La nostra posizione di contrarietà sulla base di Coltano è una posizione che va ben oltre la mera tutela del parco, ma che guarda alla smilitarizzazione del territorio, ad una riflessione sugli investimenti pubblici e la loro destinazione alla sicurezza e protezione sociale. 190 milioni provenienti dal fondo per la Coesione Sociale debbono andare a sostenere infrastrutture sociali, interventi di protezione sociale, welfare sostenibile, non certo in nuove infrastrutture militari.

La nostra è una riflessione che guarda anche allo sviluppo territoriale e alle riflessioni del movimento pacifista. Le scelte di pace non le si esercitano solo sui grandi scenari internazionali, ma ogni singola amministrazione ha l’onere di assumersi la responsabilità delle scelte che compie sul proprio territorio. Le scelte di pace sono scelte politiche, sempre, nel contesto locale come nello scenario internazionale.

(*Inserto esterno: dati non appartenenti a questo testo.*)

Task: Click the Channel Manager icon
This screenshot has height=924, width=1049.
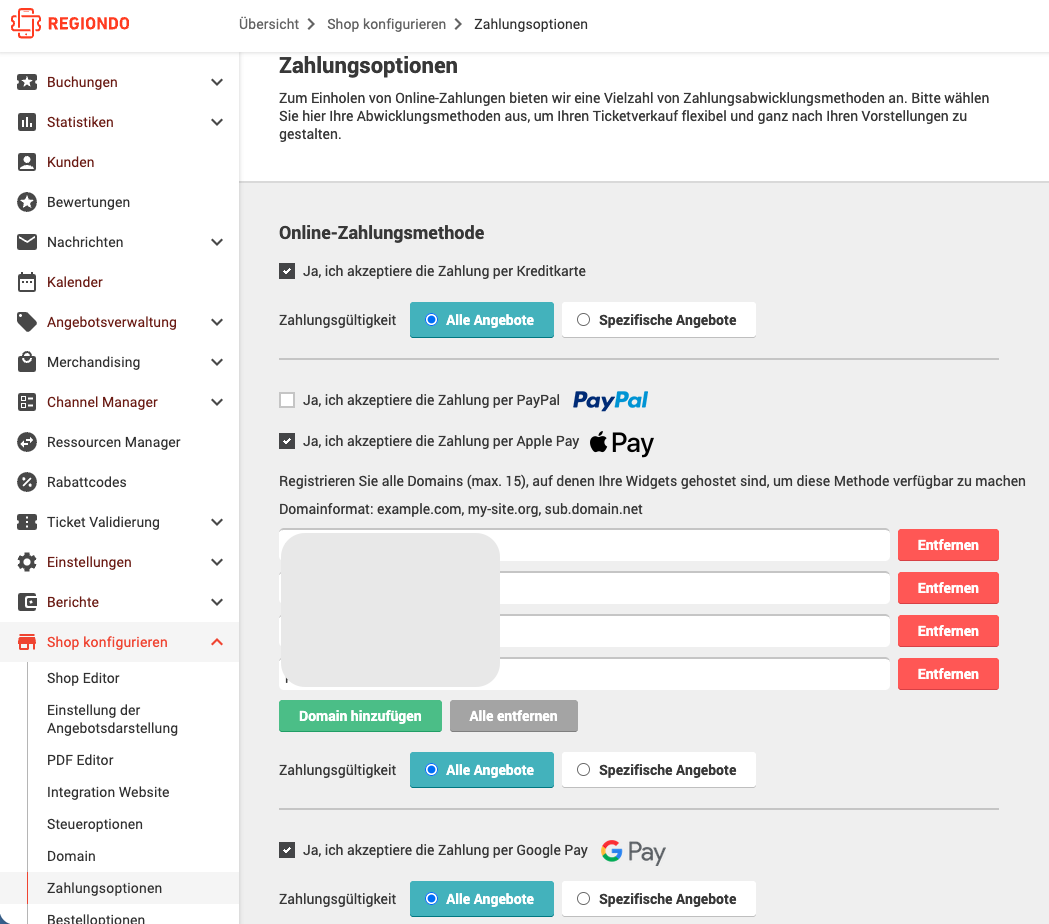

Urge fare chiarezza e costruire una narrazione chiara, che informi i cittadini del progetto nella sua interezza e complessità.
Una precisazione doverosa, non stiamo parlando di una scuola carabinieri, di una sorta di accademia come sentiamo vociferare in giro, ma di una base, di un campo di addestramento per forze speciali, destinate a zone di guerra.
Questo è il reggimento Carabinieri paracadutisti “Tuscania”, un’unità militare dell’Arma dei carabinieri, formata da paracadutisti, specializzato nelle missioni militari fuori area, nella sicurezza delle rappresentanze diplomatiche a rischio ma anche nelle operazioni speciali delle forze armate, tra le ultime missioni Libia, Iraq, Afghanistan.
E stiamo parlando di un progetto governativo che non sarà aperto alla concertazione, nè alle suggestioni del territorio. Sarà un’area invalicabile, come tutte le aree militari, e come tutte le aree militari diventerà strategica nei momenti di conflitto internazionale. Non a caso il governo lascia la libertà alle amministrazioni di valutare opzioni alternative, fermo restando la prossimità all’areoporto militare di Pisa da dove si partirà per le zone di guerra.

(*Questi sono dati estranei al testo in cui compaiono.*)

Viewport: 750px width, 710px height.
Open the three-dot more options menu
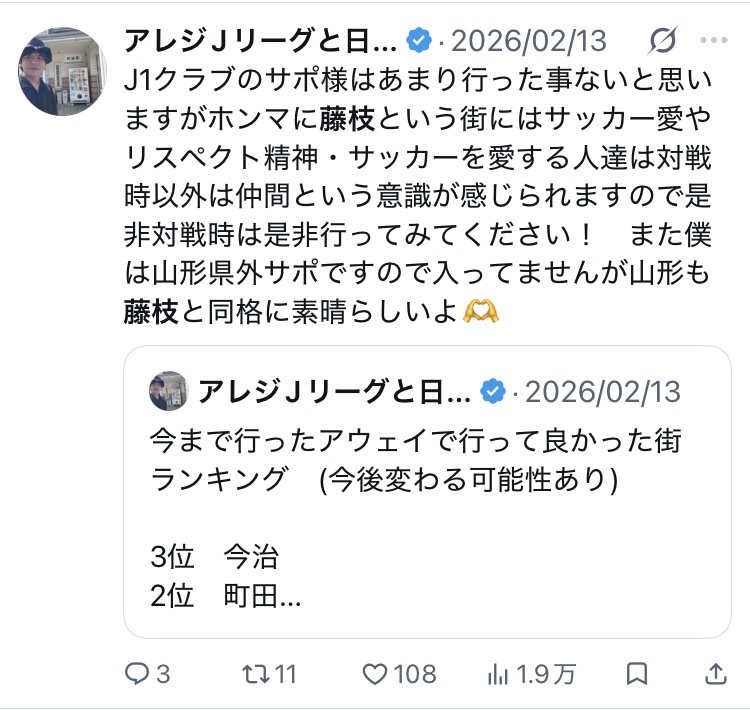click(x=714, y=40)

Un progetto ben definito che prevede un eliporto, una torre di ardimento, un poligono, un’area per l’uso di esplosivi, un campo di addestramento, un’area di stoccaggio, riserve munizioni interrate e molto altro.
Tutto questo comporterà la cementificazione di decine di ettari di terreno, in un territorio già fortemente impattato dall’edilizia industriale, le aree di gestione e smaltimento dei rifiuti, le infrastrutture stradali.
Ci chiediamo se di tutto questo i cittadini siano stati informati, di fronte ad un progetto complesso sono necessarie narrazioni complesse.

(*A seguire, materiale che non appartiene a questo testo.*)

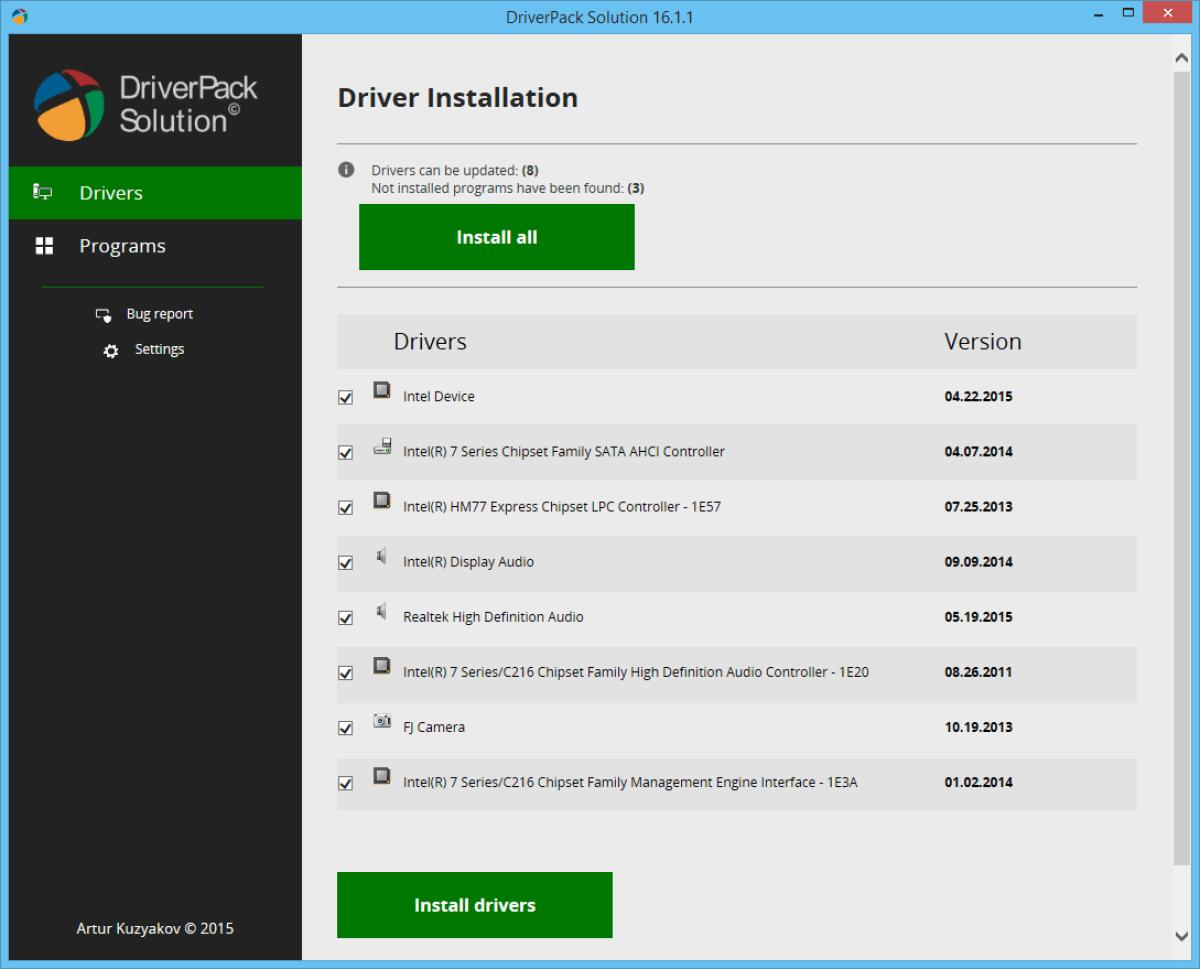Click the device icon beside Intel Device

Crediamo che su alcuni temi ci sia il bisogno di un profilo di grande coerenza, la promozione di una cultura di pace inizia sul territorio, dalle piccole grandi scelte.

Una cultura di pace si porta avanti scegliendo la diplomazia internazionale nella risoluzioni di conflitti piuttosto che promuovere una corsa agli armamenti, scegliendo di ridurre le spese militari nel bilancio statale a favore della sanità, della scuola, delle politiche di welfare.
Scegliendo oggi, a Pontedera, di pensare ad uno sviluppo del territorio che non passi dalla costruzione di una base destinata all’addestramento di forse speciali che intervengono in zone di guerra.
Se scegliamo la pace dobbiamo iniziare a smilitarizzare il territorio a noi più vicino.

La pace non è mai obsoleta e crediamo che sia importante che Pontedera e la Valdera tutta rimarchino con ancor più convinzione una vocazione profonda alla pace, oggi più che mai, in una fase in cui stiamo toccando con mano le risultanze di un’economia industriale ed ambientale di guerra ed osserviamo attoniti scenari di conflitti dalle proporzioni inimmaginabili.
Chiediamo alla nostra amministrazione comunale il coraggio della coerenza, quella bandiera della pace che con gioia vediamo sventolare dai balconi ha bisogno di essere supportata da scelte chiare, coerenti, ed anche coraggiose.

Esprimiamo grande preoccupazione, perchè crediamo che decisioni che impattano violentemente sulle comunità, sul disegno del territorio e sullo sviluppo locale non possano arrivare dall’alto ma debbano prevedere necessariamente l’ascolto di chi quei territori li vive, li anima e li tutela.